Records from a collection:
(begin)
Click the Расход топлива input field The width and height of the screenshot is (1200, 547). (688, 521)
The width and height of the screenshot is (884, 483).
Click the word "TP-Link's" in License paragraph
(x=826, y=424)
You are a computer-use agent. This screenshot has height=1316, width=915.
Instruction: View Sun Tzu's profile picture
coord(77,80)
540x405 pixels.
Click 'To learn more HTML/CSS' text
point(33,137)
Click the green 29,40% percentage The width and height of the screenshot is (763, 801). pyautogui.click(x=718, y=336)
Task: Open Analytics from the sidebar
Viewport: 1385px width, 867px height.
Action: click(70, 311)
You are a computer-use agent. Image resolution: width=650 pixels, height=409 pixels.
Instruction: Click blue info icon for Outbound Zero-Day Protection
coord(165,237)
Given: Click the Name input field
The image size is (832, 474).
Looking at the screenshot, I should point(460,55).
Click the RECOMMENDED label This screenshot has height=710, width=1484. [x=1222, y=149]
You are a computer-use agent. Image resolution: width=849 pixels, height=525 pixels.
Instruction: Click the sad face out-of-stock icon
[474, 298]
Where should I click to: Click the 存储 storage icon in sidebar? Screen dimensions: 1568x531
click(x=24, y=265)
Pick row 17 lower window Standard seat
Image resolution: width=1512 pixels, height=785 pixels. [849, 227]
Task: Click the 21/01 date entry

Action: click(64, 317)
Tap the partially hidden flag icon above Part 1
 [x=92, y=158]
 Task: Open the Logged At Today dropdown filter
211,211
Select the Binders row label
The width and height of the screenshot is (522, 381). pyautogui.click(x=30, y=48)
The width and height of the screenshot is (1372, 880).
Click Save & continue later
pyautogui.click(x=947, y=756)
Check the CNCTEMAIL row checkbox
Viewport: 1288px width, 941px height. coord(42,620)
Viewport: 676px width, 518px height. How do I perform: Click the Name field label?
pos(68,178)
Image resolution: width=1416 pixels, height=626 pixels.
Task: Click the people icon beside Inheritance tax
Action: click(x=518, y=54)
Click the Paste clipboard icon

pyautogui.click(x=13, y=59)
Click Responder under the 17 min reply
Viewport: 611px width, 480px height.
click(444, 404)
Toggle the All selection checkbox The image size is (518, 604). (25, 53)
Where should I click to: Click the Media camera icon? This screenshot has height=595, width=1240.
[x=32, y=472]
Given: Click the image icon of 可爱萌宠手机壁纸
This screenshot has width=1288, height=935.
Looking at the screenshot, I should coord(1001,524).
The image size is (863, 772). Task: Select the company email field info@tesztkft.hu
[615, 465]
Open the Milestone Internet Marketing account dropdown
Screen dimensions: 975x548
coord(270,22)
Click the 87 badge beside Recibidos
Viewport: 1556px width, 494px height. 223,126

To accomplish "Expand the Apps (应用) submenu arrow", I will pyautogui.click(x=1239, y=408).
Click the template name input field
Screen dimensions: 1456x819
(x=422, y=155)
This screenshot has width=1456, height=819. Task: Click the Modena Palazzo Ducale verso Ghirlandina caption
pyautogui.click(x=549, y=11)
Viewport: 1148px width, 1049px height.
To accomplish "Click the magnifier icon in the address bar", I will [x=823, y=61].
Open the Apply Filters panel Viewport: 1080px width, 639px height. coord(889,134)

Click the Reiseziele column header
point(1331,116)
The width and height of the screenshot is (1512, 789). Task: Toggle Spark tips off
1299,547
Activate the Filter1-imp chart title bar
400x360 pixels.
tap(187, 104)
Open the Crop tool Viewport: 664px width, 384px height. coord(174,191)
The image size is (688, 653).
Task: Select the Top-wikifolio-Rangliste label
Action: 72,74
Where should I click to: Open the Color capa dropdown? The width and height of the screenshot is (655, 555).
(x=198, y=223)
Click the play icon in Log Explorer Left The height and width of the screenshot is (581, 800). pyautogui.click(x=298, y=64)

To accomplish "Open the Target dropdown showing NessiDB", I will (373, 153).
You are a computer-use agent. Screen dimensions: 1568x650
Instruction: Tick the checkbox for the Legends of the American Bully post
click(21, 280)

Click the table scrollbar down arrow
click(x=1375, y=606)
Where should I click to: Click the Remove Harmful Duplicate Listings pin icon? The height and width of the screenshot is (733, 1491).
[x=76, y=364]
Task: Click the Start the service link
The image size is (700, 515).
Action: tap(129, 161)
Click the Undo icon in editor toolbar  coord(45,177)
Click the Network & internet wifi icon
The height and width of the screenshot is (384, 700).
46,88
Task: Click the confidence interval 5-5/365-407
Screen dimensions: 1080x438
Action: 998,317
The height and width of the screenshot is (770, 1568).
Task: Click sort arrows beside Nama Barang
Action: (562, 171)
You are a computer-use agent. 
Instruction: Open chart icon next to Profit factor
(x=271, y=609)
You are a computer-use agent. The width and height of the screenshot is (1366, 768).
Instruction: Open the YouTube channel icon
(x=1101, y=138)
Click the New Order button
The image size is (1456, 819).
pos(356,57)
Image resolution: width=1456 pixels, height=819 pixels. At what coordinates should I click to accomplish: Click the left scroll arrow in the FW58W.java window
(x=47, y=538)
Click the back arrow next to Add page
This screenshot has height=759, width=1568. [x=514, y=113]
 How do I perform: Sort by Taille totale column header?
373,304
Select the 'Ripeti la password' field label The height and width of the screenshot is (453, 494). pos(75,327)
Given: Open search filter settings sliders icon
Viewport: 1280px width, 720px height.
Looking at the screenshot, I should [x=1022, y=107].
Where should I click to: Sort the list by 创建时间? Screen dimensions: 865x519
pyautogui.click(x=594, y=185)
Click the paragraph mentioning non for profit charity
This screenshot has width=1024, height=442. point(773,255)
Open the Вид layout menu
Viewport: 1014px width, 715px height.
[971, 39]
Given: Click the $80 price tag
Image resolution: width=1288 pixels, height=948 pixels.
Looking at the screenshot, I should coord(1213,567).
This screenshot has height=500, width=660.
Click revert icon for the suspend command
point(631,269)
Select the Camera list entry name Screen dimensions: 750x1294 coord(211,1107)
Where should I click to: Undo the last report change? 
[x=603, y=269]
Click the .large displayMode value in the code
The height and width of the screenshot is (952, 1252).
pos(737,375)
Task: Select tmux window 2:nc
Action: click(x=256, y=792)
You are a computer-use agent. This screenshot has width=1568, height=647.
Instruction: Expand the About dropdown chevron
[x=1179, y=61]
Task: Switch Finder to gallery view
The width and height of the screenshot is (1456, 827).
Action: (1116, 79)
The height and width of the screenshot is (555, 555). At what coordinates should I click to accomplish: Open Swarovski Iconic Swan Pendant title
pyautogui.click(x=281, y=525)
(end)
Given exercise: Set out every line of the material above as a numbered list, leaving out any blank lines.

Reply to the exercise:
1. Click the Расход топлива input field The width and height of the screenshot is (1200, 547). (688, 521)
2. The width and height of the screenshot is (884, 483).
3. Click the word "TP-Link's" in License paragraph
4. (x=826, y=424)
5. You are a computer-use agent. This screenshot has height=1316, width=915.
6. Instruction: View Sun Tzu's profile picture
7. coord(77,80)
8. 540x405 pixels.
9. Click 'To learn more HTML/CSS' text
10. point(33,137)
11. Click the green 29,40% percentage The width and height of the screenshot is (763, 801). pyautogui.click(x=718, y=336)
12. Task: Open Analytics from the sidebar
13. Viewport: 1385px width, 867px height.
14. Action: click(70, 311)
15. You are a computer-use agent. Image resolution: width=650 pixels, height=409 pixels.
16. Instruction: Click blue info icon for Outbound Zero-Day Protection
17. coord(165,237)
18. Given: Click the Name input field
19. The image size is (832, 474).
20. Looking at the screenshot, I should point(460,55).
21. Click the RECOMMENDED label This screenshot has height=710, width=1484. [x=1222, y=149]
22. You are a computer-use agent. Image resolution: width=849 pixels, height=525 pixels.
23. Instruction: Click the sad face out-of-stock icon
24. [474, 298]
25. Where should I click to: Click the 存储 storage icon in sidebar? Screen dimensions: 1568x531
26. click(x=24, y=265)
27. Pick row 17 lower window Standard seat
28. Image resolution: width=1512 pixels, height=785 pixels. [849, 227]
29. Task: Click the 21/01 date entry
30. Action: click(64, 317)
31. Tap the partially hidden flag icon above Part 1
32.  [x=92, y=158]
33.  Task: Open the Logged At Today dropdown filter
34. 211,211
35. Select the Binders row label
36. The width and height of the screenshot is (522, 381). pyautogui.click(x=30, y=48)
37. The width and height of the screenshot is (1372, 880).
38. Click Save & continue later
39. pyautogui.click(x=947, y=756)
40. Check the CNCTEMAIL row checkbox
41. Viewport: 1288px width, 941px height. coord(42,620)
42. Viewport: 676px width, 518px height. How do I perform: Click the Name field label?
43. pos(68,178)
44. Image resolution: width=1416 pixels, height=626 pixels.
45. Task: Click the people icon beside Inheritance tax
46. Action: click(x=518, y=54)
47. Click the Paste clipboard icon
48. pyautogui.click(x=13, y=59)
49. Click Responder under the 17 min reply
50. Viewport: 611px width, 480px height.
51. click(444, 404)
52. Toggle the All selection checkbox The image size is (518, 604). (25, 53)
53. Where should I click to: Click the Media camera icon? This screenshot has height=595, width=1240.
54. [x=32, y=472]
55. Given: Click the image icon of 可爱萌宠手机壁纸
56. This screenshot has width=1288, height=935.
57. Looking at the screenshot, I should coord(1001,524).
58. The image size is (863, 772). Task: Select the company email field info@tesztkft.hu
59. [615, 465]
60. Open the Milestone Internet Marketing account dropdown
61. Screen dimensions: 975x548
62. coord(270,22)
63. Click the 87 badge beside Recibidos
64. Viewport: 1556px width, 494px height. 223,126
65. To accomplish "Expand the Apps (应用) submenu arrow", I will pyautogui.click(x=1239, y=408).
66. Click the template name input field
67. Screen dimensions: 1456x819
68. (x=422, y=155)
69. This screenshot has width=1456, height=819. Task: Click the Modena Palazzo Ducale verso Ghirlandina caption
70. pyautogui.click(x=549, y=11)
71. Viewport: 1148px width, 1049px height.
72. To accomplish "Click the magnifier icon in the address bar", I will [x=823, y=61].
73. Open the Apply Filters panel Viewport: 1080px width, 639px height. coord(889,134)
74. Click the Reiseziele column header
75. point(1331,116)
76. The width and height of the screenshot is (1512, 789). Task: Toggle Spark tips off
77. 1299,547
78. Activate the Filter1-imp chart title bar
79. 400x360 pixels.
80. tap(187, 104)
81. Open the Crop tool Viewport: 664px width, 384px height. coord(174,191)
82. The image size is (688, 653).
83. Task: Select the Top-wikifolio-Rangliste label
84. Action: 72,74
85. Where should I click to: Open the Color capa dropdown? The width and height of the screenshot is (655, 555).
86. (x=198, y=223)
87. Click the play icon in Log Explorer Left The height and width of the screenshot is (581, 800). pyautogui.click(x=298, y=64)
88. To accomplish "Open the Target dropdown showing NessiDB", I will (373, 153).
89. You are a computer-use agent. Screen dimensions: 1568x650
90. Instruction: Tick the checkbox for the Legends of the American Bully post
91. click(21, 280)
92. Click the table scrollbar down arrow
93. click(x=1375, y=606)
94. Where should I click to: Click the Remove Harmful Duplicate Listings pin icon? The height and width of the screenshot is (733, 1491).
95. [x=76, y=364]
96. Task: Click the Start the service link
97. The image size is (700, 515).
98. Action: tap(129, 161)
99. Click the Undo icon in editor toolbar  coord(45,177)
100. Click the Network & internet wifi icon
101. The height and width of the screenshot is (384, 700).
102. 46,88
103. Task: Click the confidence interval 5-5/365-407
104. Screen dimensions: 1080x438
105. Action: 998,317
106. The height and width of the screenshot is (770, 1568).
107. Task: Click sort arrows beside Nama Barang
108. Action: (562, 171)
109. You are a computer-use agent. 
110. Instruction: Open chart icon next to Profit factor
111. (x=271, y=609)
112. You are a computer-use agent. The width and height of the screenshot is (1366, 768).
113. Instruction: Open the YouTube channel icon
114. (x=1101, y=138)
115. Click the New Order button
116. The image size is (1456, 819).
117. pos(356,57)
118. Image resolution: width=1456 pixels, height=819 pixels. At what coordinates should I click to accomplish: Click the left scroll arrow in the FW58W.java window
119. (x=47, y=538)
120. Click the back arrow next to Add page
121. This screenshot has height=759, width=1568. [x=514, y=113]
122.  How do I perform: Sort by Taille totale column header?
123. 373,304
124. Select the 'Ripeti la password' field label The height and width of the screenshot is (453, 494). pos(75,327)
125. Given: Open search filter settings sliders icon
126. Viewport: 1280px width, 720px height.
127. Looking at the screenshot, I should [x=1022, y=107].
128. Where should I click to: Sort the list by 创建时间? Screen dimensions: 865x519
129. pyautogui.click(x=594, y=185)
130. Click the paragraph mentioning non for profit charity
131. This screenshot has width=1024, height=442. point(773,255)
132. Open the Вид layout menu
133. Viewport: 1014px width, 715px height.
134. [971, 39]
135. Given: Click the $80 price tag
136. Image resolution: width=1288 pixels, height=948 pixels.
137. Looking at the screenshot, I should coord(1213,567).
138. This screenshot has height=500, width=660.
139. Click revert icon for the suspend command
140. point(631,269)
141. Select the Camera list entry name Screen dimensions: 750x1294 coord(211,1107)
142. Where should I click to: Undo the last report change? 
143. [x=603, y=269]
144. Click the .large displayMode value in the code
145. The height and width of the screenshot is (952, 1252).
146. pos(737,375)
147. Task: Select tmux window 2:nc
148. Action: click(x=256, y=792)
149. You are a computer-use agent. This screenshot has width=1568, height=647.
150. Instruction: Expand the About dropdown chevron
151. [x=1179, y=61]
152. Task: Switch Finder to gallery view
153. The width and height of the screenshot is (1456, 827).
154. Action: (1116, 79)
155. The height and width of the screenshot is (555, 555). At what coordinates should I click to accomplish: Open Swarovski Iconic Swan Pendant title
156. pyautogui.click(x=281, y=525)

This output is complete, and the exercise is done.